Confesiones de invierno



Por Juan Carlos Ferro

En estos tiempos donde la independencia periodística está cuestionada, creo necesario plantar bandera. Fiel a mi estilo, tiro el caretaje objetivo y manifiesto mi subjetividad ante el tema que provoca charlas y discusiones en cada rincón del pueblo. ¡Odio el invierno! Pero no es un malestar pequeño, sino el más profundo de los desprecios. Para que se dé una idea, consumo todos los aerosoles posibles para fomentar el calentamiento global.
Me gustaría saber: ¿qué gracia le ven al frío? Y no me vengan con los muñecos de nieve o el culipatín, porque por estas latitudes esas fantasías en nieve, no son posibles. En cambio, nos esperan diversas penumbras desde el momento mismo en que nos levantamos. Salir del abrigo de las frazadas para iniciar el día es más feo que un pastelito de batata. Porque seamos sinceros, el señor o la señora que inventó los pastelitos, los hizo de membrillo. Hacerlos de batata es como decirle al inventor de la Coca Cola que le cambie un ingrediente a la fórmula secreta.

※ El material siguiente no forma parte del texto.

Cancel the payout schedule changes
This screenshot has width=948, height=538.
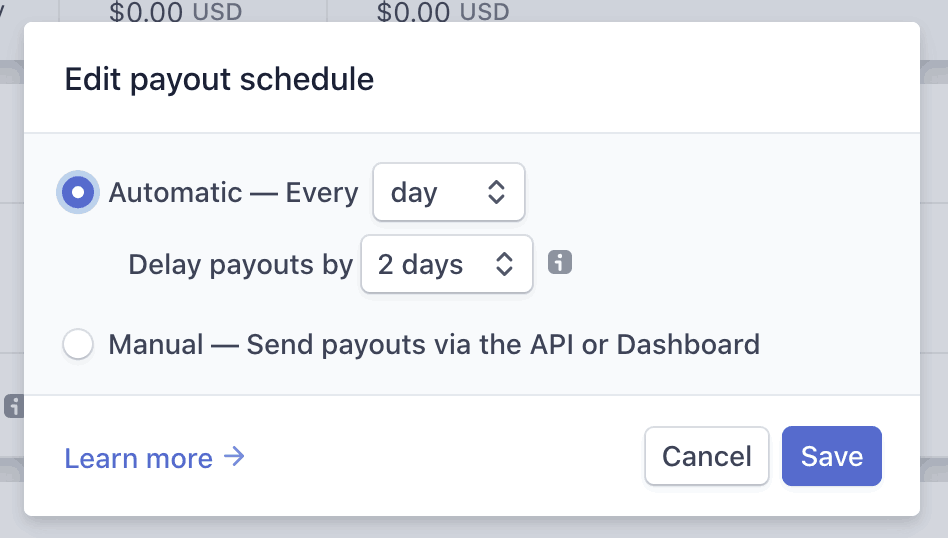[x=707, y=456]
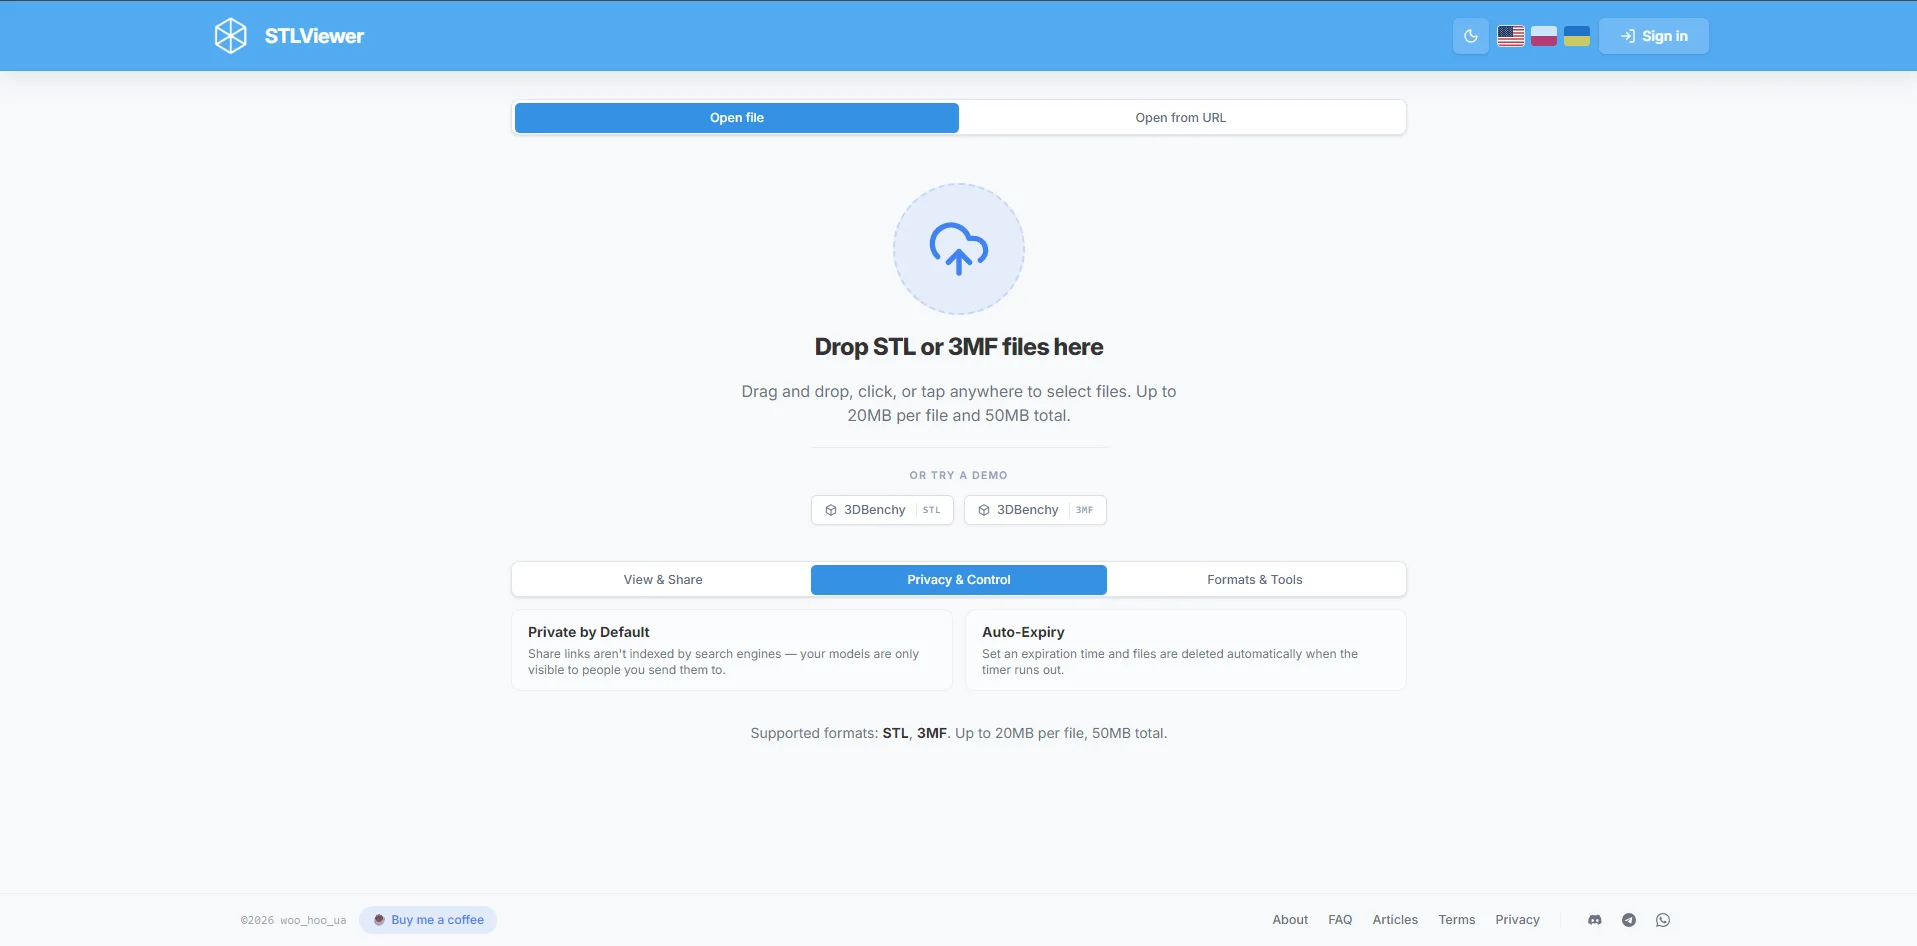Screen dimensions: 1917x946
Task: Show the Formats & Tools tab
Action: tap(1255, 580)
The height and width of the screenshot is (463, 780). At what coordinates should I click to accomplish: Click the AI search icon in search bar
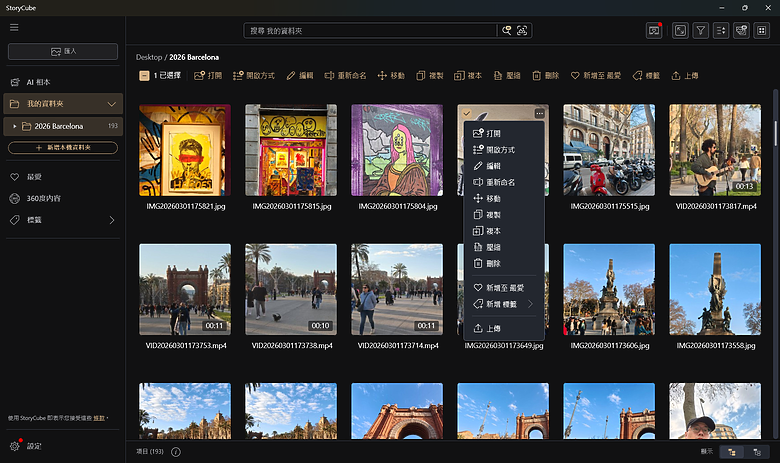coord(507,31)
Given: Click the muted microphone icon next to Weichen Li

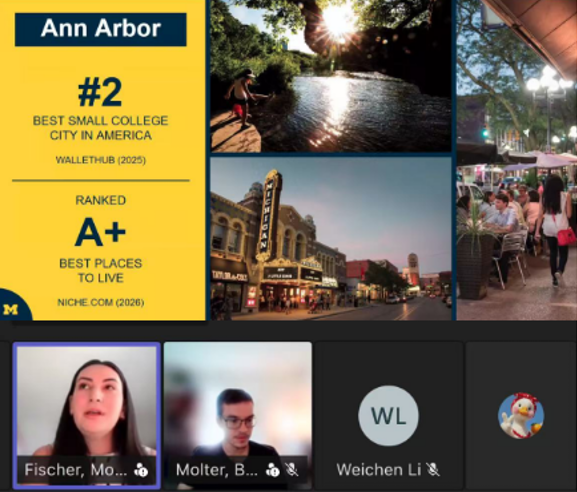Looking at the screenshot, I should (433, 470).
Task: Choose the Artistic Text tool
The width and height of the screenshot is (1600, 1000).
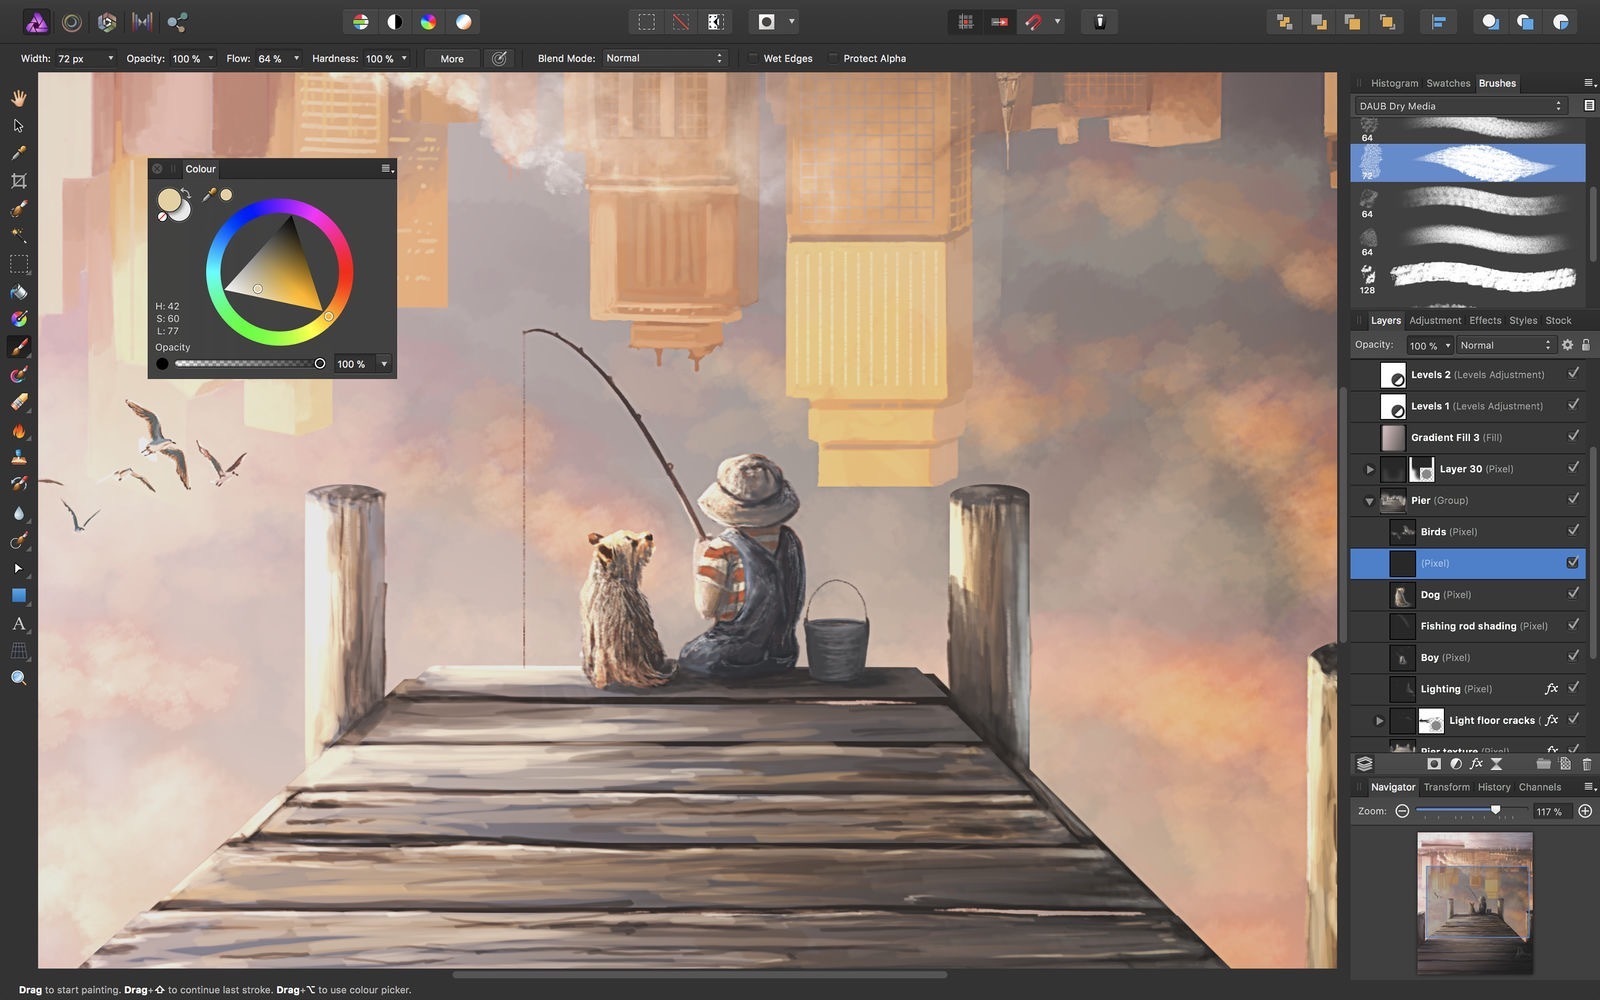Action: point(18,623)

Ya que hablamos de comidas criollas, últimamente algunos actos patrios (sobre todo el 25 de mayo), parecen recordar más la mazamorra, los pastelitos, los negros candomberos, los vendedores de velas, que la Revolución de Mayo. Intento ponerme en la cabeza de un niño que asiste a un acto y me pregunto: ¿Qué pasó el 25 de mayo? Tranquilamente podría contestar: hubo una feria parecida a la Fespal, donde vendían comida, artesanías y unos negros bailaban candombe.
Pero volvamos a la peor estación del año, que de eso estábamos hablando. Arrancás el día, buscando el modo más veloz de ponerte remera, buzo, medias, pantalón y todo lo necesario para que los dientes no comiencen a chocar. Ahí nomás, perdimos varios minutos con respecto a lo que es levantarse en verano.  Ya que nombré a las medias, ¿por qué existe el poliéster? A los diez minutos de estar calzado ya empezás a transpirar, y como es invierno y tenés los pies mojados por culpa del poliéster, se te congelan las patas. Todavía no saliste de tu casa y ese día ya está arruinado.
Cuando te animás a salir al aire libre, la cosa empeora. Cualquiera sea tu medio de movilidad, el frío te complica la vida. Si vas al laburo caminando, los pies congelados van crujiendo al mismo ritmo que el pasto duro después de las heladas. A esto se suma la contractura que te produjo caminar arrugando el cogote para que se junte la cabeza con el cuerpo y no se filtre el chiflete.
¡Qué te voy a contar si te subís a una moto! Seguramente sabrás que volvés a sentir los dedos y las piernas cerca del mediodía. Pero todavía hay algo peor: la bici, porque cuenta con todas las desventajas de la caminata y la moto, juntas. Sería como Del Sel que tiene el quincho de Menem y el bronceado de Lilita todo en una persona.
Por último, llegamos a la posibilidad del traslado en auto, que parecería ser la opción más ventajosa. Pero ya lo dice el saber popular: “no todo lo que reluce es oro, a veces es baratija”. Nos subimos al vehículo, que por supuesto está gélido. Inmediatamente prendemos la calefacción, ¿y qué pasa? Se empaña el vidrio. Sabemos que la solución es poner el aire acondicionado, pero nos parece una locura agregar frío al iglú. Empezamos a manejar pero no vemos nada, el desempañador parece decidido a no solucionar el problemón. En ese momento, hacemos lo que tantas veces nos recomendaron que no hagamos: limpiamos el parabrisas con el pullover.
Mejor voy dejando el tema porque me estoy calentando y no quiero hacerle favores al clima. Pero antes de irme a preparar la bolsa de agua caliente, les quiero ir de frente como siempre lo hago. Lo que realmente me jode del invierno es que la ropa de las mujeres tiene la mala costumbre de cubrir por completo las partes más pulposas. Igual, lo cierto, es que ellas sí son lindas todo el año y a pesar de las estaciones.